Have you ever met someone who’s general presence just kind of irks you despite having never had a personal conversation with them?
It feels so natural to do so, and it’s probably because our reliance on first impressions is so decisive in how we perceive others.
However, while it’s extremely easy to say that you always give people a fair shake, I think it would be disingenuous to think that we have optimistic opinions of everyone we meet.
In turn, I wanted to provide a personal anecdote about getting over your slight displeasure of others’ presence. Recently, I had the opportunity to help a couple of students with their homework.
One of them had a skater boy and punk vibe about him while the other had a clean cut and a slick, yet generic, polyester fit. As I was helping them, I became consciously aware that I tended to give more attention to the latter gentleman.
However, once I finished helping them, the skater boy stayed behind as he had some questions about my experience in school. It was here that my bias was absolutely shattered.
Before I knew it, we were reminiscing about our enjoyment of AP BC Calculus and discussing the best way to shove three enjoyable degrees into one undergraduate career.
The change in my mindset was slight, and it was rooted in commonalities that we were able to find through conversation.
Once again, it seems so painfully obvious, yet I think we’d be surprised by how obstinate we are towards wanting to learn more about others. This past semester I’ve caught myself thinking, “I don’t want to meet more people as a senior, especially if they are freshmen.”
Simply giving up on making connections is so easy. Confirmation bias is so easy. Stewing in the discontent brought about by being around those who aren’t carbon copies of people we traditionally approve of is so easy.
Unfortunately for us though, we aren’t as special as we think.
It’s common to think that we’d never be able to agree with certain people, but this viewpoint is close-minded and ignorant.
Despite our cultural or social differences, humans are remarkably unremarkable in their ability to be different.
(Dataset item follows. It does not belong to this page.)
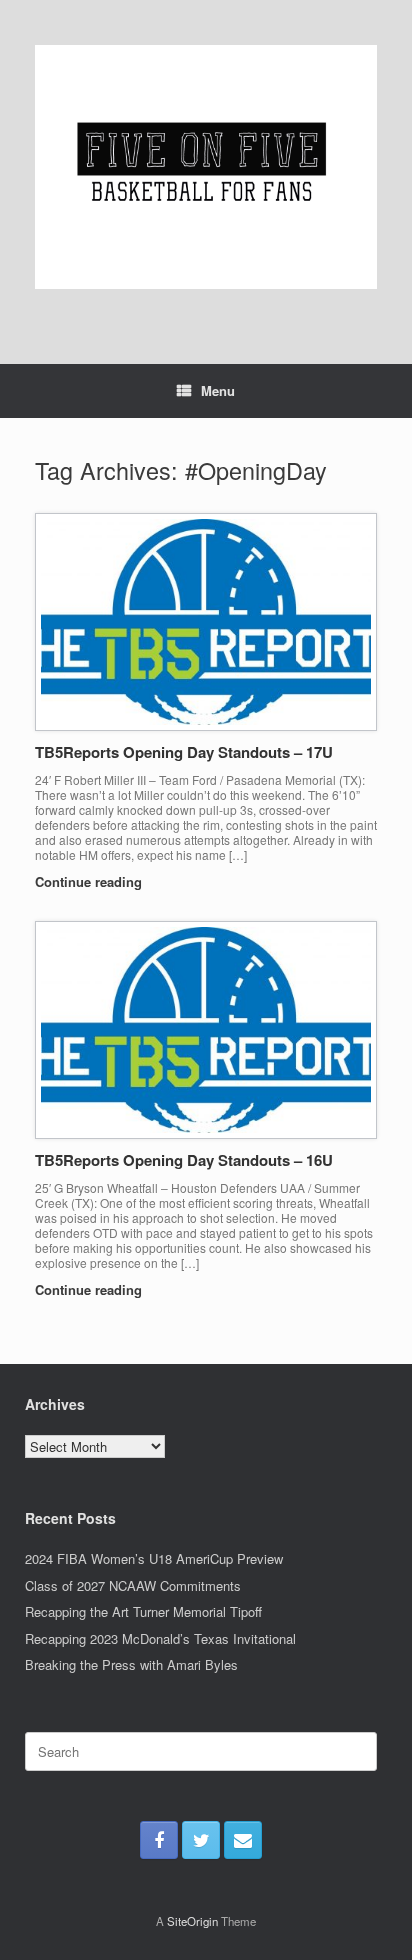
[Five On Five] (206, 167)
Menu (218, 390)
There’s a reason that patterns in human thought are found not only across cultures but also across time.
There are loads of items we can connect with others about, and it takes one conversation, perhaps just one question, to find that out.
If you think it’s not worth your time, then that’s your loss. Life is too short to be a jerk, so it’s not worth your time being grouchy and overly judgmental. In other words, grow up and use your big boy or girl words to have a real conversation, and you’ll be better for it.